'No Child Left Behind' Law Threatens School
Ohanian Comment: Read this carefully. Your school could be next.
Four years ago, Verde Elementary School in North Richmond, where the students are black, brown and poor, had no children who were proficient in reading and math at their grade level.
Today, student performance is soaring. Verde's test scores are improving at a rate seven times better than the state expected this year.
But federal officials aren't applauding. Under their No Child Left Behind rules, Verde could be shut down next year and its energetic principal fired.
Verde is not alone. It is one of 403 California schools that more than doubled academic performance on state rankings over two years yet failed to meet the federal standard under which 13.6 percent of students have to score "proficient" in language arts and 16 percent in math.
Schools that fail to meet those standards two years in a row are placed in a category called "Program Improvement" and given extra money to improve. If schools still don't meet the standards after three years, severe sanctions kick in, such as those Verde may face next year.
Verde's black students missed the 16 percent math proficiency requirement by a margin of just one student.
Its kids missed the 13.6 percent requirement in language arts by eight students. English-learners missed by 10, and Latinos missed by 11.
In all, 189 Verde students took the test.
Yet progress has been steady at Verde, thanks to intensive tutoring, attention to test scores and a staff tuned in to success.
"We're working very hard," said Principal Janice Thompson. "For the first time in years, we're not at the bottom. We're excited, and we celebrate the progress -- but we have our dark side, and that's No Child Left Behind right now, with federal sanctions."
State Superintendent Jack O'Connell agrees with her. On Wednesday, he and 13 other state schools chiefs sent a letter to U.S. Education Secretary Rod Paige asking that states be given more flexibility in deciding which schools should be sanctioned.
The education accountability law dubbed No Child Left Behind was signed by President Bush two years ago.
Under the law, schools like Verde may score well on state exams, even improving steadily. By state standards, such schools are successful. But the federal law requires states to set a cutoff level of "proficiency" on their exams and says specific proportions of students must score at that level each year. But here's the rub: The proportion of students required to score "proficient" has to rise steadily until 2013, when 100 percent proficiency will be the law.
"Calculations suggest that within a few years, the vast majority of all schools will be identified as in need of improvement," the superintendents told Paige.
They said states prefer to direct their limited education dollars to schools that are failing to improve altogether, rather than those that are improving -- but not as quickly as federal officials would like, the letter said.
In California, for example, 22 percent of schools did not meet the state's achievement targets this year, and O'Connell said money should be aimed at helping them, rather than those that met the targets but failed federal standards.
The superintendents told Paige they support No Child Left Behind but want the option of measuring success by improvement rather than an arbitrary standard.
"We find NCLB's requirement that all schools show adequate yearly progress by reaching a single bar ... has had the unintended effect of penalizing ... thriving systems," the letter said.
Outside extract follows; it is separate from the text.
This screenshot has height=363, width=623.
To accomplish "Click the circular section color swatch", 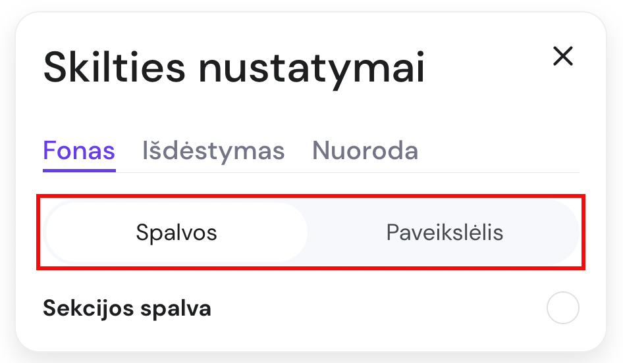I will [563, 308].
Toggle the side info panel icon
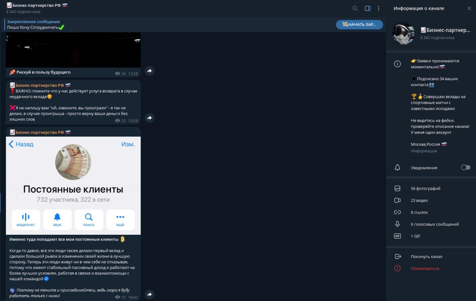The height and width of the screenshot is (301, 476). pyautogui.click(x=368, y=8)
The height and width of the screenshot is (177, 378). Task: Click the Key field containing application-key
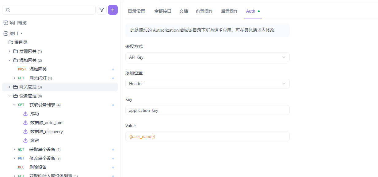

Improvement "actually is more congruent with high academic standards and rigorous definitions of student proficiency" than requiring a single threshold.
Surprisingly, the letter supported the idea that all students should score "proficient" by 2013. Yet O'Connell acknowledged that he and many other educators think the goal is unrealistic, if not impossible, to meet.
"I don't know of any school that is meeting that goal today," O'Connell told reporters. "It's a good goal. But it's a Herculean task."
The other superintendents signing the letter were from Alaska, Arizona, Connecticut, Idaho, Louisiana, Maine, Montana, Nebraska, New Hampshire, Nevada, Pennsylvania, Utah and Washington.
Even as O'Connell announced the letter, Secretary Paige was e-mailing a response to it across the country. He said, in effect, "No."
"No Child Left Behind must be given a chance to work," Paige wrote. "We are only two years into historic reforms to close an achievement gap that has been decades in the making. ... Regrettably, there are some who would prefer to weaken accountability standards, regardless of the children who will be left behind as a result. Let me be very clear: Changing the law to satisfy the concerns of the system at the expense of children learning is misguided and wrong."
O'Connell denied trying to weaken the law. The superintendents want to "fix it," not "nix it," he said. And he vowed not to be deterred. In fact, he had made a similar request last year on behalf of California that also was turned down.
But this year, he said, "we're prepared to pursue legislation. I'm not going away."
At the same time, a key architect of No Child Left Behind said the superintendents were wrong. Rep. George Miller, D-Martinez, said that changing the rules would cause unnecessary delaying in getting all students proficient in reading and math.
At Verde Elementary, meanwhile, the students' tutoring program originally was paid for by baseball star Barry Bonds and the United Way. As those funds have dried up, Thompson has relied on the $71,000 that Verde receives each year for being in Program Improvement -- the same system that could threaten her job next year.
Thompson said she is well aware of the financial incentive to keep scores down, lest the money vanish overnight.
"But I don't want to have that kind of thinking," she said. "Hopefully, someone will help us make up the difference."